AIM OF THE EXERCISE ▸ Your answer is every line of the material below in which the string "agent" occurs.

MATERIAL TO PROCESS ▸
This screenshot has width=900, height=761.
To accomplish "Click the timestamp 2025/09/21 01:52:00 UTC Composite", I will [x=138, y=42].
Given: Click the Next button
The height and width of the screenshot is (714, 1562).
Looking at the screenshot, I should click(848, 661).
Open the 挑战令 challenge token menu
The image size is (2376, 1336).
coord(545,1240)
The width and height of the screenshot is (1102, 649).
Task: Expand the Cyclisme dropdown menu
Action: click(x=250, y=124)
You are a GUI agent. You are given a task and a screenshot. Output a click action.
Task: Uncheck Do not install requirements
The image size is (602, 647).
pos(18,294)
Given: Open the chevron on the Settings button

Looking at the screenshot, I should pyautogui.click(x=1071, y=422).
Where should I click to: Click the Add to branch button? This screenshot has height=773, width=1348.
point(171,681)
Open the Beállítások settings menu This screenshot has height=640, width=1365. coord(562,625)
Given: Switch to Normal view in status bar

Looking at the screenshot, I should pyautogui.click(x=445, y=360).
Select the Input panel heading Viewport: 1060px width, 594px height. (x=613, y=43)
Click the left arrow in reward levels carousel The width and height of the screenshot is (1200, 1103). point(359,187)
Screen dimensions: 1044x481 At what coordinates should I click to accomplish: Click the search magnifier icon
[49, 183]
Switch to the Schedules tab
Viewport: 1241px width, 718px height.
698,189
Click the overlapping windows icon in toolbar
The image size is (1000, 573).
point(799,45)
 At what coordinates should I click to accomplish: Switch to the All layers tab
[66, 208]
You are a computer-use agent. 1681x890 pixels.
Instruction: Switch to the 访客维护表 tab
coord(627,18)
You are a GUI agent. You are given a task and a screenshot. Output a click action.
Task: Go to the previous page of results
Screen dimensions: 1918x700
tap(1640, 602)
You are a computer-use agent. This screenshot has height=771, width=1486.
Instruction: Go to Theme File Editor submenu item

TASK ANSWER ▸
You are a GUI agent. You are given a task and a screenshot. Output a click action.
You are a computer-use agent. 1681x890 pixels.
You are a GUI agent. You are given a task and a screenshot. Output a click action.
You are a computer-use agent. This screenshot has height=771, width=1486.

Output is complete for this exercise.